*WHAT YOU SHOULD DO*
From the line with "[Next] (1711, 919)" through the line with "CMake (1179, 364)", repeat the entries verbatim, both end lines included, and add nothing.

*DATA SHOWN*
%%
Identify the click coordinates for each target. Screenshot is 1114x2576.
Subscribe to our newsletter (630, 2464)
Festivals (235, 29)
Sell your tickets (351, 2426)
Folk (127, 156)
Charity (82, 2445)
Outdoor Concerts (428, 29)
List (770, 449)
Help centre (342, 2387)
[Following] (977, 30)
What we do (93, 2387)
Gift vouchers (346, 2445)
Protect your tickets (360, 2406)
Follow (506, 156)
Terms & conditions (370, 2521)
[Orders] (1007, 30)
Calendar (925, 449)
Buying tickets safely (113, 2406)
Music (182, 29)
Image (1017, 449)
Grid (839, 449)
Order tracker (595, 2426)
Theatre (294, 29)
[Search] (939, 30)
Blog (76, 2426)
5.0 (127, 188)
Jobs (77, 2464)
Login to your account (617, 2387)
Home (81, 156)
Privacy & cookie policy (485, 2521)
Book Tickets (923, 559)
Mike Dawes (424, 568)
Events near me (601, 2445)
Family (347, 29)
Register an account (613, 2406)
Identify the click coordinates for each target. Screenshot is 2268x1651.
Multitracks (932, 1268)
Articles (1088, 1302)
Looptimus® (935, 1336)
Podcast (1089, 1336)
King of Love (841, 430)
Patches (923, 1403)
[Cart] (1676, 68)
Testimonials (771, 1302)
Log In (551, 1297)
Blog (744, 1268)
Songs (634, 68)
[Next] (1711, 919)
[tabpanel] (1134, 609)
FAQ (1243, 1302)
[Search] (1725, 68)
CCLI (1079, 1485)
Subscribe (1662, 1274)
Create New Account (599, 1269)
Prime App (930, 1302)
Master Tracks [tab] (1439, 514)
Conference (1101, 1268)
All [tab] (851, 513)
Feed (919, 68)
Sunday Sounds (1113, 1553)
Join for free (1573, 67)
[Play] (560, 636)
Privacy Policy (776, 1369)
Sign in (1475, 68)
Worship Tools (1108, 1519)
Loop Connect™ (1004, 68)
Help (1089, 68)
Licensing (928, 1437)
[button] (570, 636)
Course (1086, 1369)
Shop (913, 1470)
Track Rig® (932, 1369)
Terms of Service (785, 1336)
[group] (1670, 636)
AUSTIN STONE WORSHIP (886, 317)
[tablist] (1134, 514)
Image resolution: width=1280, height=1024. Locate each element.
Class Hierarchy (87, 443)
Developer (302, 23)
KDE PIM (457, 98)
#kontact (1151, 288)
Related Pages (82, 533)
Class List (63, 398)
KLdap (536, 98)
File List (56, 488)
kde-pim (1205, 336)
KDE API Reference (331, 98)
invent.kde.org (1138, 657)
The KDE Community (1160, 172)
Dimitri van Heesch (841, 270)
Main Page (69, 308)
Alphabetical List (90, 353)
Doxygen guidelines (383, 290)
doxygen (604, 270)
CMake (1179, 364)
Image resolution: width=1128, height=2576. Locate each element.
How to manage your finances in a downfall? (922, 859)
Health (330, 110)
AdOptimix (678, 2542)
%%
*WRITTEN SOLUTION*
[Next] (1711, 919)
[tabpanel] (1134, 609)
FAQ (1243, 1302)
[Search] (1725, 68)
CCLI (1079, 1485)
Subscribe (1662, 1274)
Create New Account (599, 1269)
Prime App (930, 1302)
Master Tracks [tab] (1439, 514)
Conference (1101, 1268)
All [tab] (851, 513)
Feed (919, 68)
Sunday Sounds (1113, 1553)
Join for free (1573, 67)
[Play] (560, 636)
Privacy Policy (776, 1369)
Sign in (1475, 68)
Worship Tools (1108, 1519)
Loop Connect™ (1004, 68)
Help (1089, 68)
Licensing (928, 1437)
[button] (570, 636)
Course (1086, 1369)
Shop (913, 1470)
Track Rig® (932, 1369)
Terms of Service (785, 1336)
[group] (1670, 636)
AUSTIN STONE WORSHIP (886, 317)
[tablist] (1134, 514)
Image resolution: width=1280, height=1024. Locate each element.
Class Hierarchy (87, 443)
Developer (302, 23)
KDE PIM (457, 98)
#kontact (1151, 288)
Related Pages (82, 533)
Class List (63, 398)
KLdap (536, 98)
File List (56, 488)
kde-pim (1205, 336)
KDE API Reference (331, 98)
invent.kde.org (1138, 657)
The KDE Community (1160, 172)
Dimitri van Heesch (841, 270)
Main Page (69, 308)
Alphabetical List (90, 353)
Doxygen guidelines (383, 290)
doxygen (604, 270)
CMake (1179, 364)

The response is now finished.